Saved entries
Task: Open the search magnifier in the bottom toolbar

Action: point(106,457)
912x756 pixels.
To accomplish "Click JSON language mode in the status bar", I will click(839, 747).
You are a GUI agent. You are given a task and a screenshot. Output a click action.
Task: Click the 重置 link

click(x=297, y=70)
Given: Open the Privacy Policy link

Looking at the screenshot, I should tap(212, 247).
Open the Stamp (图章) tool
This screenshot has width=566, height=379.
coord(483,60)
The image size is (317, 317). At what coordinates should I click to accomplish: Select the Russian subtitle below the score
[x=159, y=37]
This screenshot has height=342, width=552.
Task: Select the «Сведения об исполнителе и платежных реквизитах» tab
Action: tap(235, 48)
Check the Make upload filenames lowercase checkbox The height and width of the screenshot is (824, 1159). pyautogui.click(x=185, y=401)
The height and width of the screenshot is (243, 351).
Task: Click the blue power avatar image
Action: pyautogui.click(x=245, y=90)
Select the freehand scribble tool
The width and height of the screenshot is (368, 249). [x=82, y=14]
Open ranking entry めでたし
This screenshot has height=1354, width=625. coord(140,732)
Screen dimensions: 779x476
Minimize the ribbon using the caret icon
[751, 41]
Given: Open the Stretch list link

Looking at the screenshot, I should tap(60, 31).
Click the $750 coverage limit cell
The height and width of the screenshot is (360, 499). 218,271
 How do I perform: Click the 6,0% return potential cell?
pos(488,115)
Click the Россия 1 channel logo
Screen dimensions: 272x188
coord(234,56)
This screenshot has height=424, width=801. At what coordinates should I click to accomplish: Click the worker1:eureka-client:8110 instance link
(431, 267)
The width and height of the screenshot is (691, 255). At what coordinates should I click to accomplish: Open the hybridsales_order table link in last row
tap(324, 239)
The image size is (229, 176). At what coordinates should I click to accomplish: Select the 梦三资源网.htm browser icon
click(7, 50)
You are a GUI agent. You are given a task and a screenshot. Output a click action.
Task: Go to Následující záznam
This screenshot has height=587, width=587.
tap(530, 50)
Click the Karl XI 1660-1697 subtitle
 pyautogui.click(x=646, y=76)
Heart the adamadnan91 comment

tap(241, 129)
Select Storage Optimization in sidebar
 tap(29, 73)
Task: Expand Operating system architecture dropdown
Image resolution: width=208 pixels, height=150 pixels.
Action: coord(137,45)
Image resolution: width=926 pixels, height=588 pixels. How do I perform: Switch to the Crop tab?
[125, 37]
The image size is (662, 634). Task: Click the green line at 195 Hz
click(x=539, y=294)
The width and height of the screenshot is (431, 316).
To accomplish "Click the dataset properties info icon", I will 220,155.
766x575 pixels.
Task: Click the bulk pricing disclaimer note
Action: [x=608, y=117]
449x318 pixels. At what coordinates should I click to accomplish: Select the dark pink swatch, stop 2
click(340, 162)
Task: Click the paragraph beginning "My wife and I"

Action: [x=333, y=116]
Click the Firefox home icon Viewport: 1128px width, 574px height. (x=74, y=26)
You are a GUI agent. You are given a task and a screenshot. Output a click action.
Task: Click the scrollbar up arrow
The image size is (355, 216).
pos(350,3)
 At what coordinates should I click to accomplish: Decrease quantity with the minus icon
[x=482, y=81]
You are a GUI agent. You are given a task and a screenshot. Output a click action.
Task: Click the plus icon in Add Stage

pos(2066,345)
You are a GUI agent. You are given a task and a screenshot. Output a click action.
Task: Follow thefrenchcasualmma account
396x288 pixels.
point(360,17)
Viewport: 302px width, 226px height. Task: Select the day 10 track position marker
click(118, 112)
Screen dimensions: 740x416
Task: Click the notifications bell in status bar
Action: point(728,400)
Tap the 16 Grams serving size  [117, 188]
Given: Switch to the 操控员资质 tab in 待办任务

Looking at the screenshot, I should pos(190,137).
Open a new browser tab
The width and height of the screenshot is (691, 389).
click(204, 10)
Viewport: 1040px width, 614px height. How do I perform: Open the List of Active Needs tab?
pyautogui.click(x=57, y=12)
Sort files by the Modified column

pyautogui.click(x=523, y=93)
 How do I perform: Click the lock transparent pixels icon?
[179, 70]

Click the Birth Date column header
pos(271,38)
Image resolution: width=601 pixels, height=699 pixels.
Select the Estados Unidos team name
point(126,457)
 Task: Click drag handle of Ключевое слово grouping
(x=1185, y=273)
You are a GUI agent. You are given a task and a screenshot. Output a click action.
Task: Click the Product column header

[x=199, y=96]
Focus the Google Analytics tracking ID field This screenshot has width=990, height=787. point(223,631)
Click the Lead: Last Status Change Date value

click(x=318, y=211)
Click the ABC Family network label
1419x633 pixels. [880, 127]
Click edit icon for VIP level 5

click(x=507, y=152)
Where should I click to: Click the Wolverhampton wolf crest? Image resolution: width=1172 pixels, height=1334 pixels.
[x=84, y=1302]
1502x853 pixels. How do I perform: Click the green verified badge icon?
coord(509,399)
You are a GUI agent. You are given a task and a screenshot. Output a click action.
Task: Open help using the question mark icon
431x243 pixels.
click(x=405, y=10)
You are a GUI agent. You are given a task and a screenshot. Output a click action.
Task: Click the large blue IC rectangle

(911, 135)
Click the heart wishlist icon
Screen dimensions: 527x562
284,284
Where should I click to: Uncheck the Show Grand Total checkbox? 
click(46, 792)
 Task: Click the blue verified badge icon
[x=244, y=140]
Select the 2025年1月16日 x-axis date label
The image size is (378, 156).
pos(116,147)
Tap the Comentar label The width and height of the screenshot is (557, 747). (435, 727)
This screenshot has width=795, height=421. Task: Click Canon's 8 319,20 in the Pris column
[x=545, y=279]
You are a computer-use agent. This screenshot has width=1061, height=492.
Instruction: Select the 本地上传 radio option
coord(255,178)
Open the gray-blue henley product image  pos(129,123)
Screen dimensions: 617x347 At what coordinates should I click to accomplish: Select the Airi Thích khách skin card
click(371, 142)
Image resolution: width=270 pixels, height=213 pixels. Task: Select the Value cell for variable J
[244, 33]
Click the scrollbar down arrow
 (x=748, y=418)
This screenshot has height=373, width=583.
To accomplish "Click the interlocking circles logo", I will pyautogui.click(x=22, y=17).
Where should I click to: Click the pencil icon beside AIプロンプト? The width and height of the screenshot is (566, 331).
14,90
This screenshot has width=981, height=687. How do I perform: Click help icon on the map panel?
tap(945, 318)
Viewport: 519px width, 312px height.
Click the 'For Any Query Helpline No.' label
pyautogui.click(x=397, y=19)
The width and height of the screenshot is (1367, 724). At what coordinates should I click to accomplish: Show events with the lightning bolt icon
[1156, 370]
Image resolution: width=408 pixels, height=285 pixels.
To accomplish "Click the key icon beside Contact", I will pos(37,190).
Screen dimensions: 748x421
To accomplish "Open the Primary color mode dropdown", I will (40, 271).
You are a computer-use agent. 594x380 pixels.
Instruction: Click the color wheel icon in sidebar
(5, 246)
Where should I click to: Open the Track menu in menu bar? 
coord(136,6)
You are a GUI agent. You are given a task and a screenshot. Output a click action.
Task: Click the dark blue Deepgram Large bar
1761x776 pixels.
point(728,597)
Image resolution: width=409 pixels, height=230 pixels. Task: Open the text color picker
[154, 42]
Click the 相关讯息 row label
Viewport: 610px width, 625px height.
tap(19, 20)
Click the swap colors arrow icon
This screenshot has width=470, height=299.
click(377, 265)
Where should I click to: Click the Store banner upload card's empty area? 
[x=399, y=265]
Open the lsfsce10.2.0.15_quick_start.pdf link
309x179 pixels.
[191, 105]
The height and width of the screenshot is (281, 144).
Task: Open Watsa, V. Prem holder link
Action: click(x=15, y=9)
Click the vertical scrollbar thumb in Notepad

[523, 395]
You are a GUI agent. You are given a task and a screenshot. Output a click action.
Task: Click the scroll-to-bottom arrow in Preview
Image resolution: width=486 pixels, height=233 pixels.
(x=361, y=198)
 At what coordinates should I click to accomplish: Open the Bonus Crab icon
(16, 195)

▶ Goal of the exercise
Across the records above, count the lines holding "mode" and write down only that count.

▶ Completed exercise
2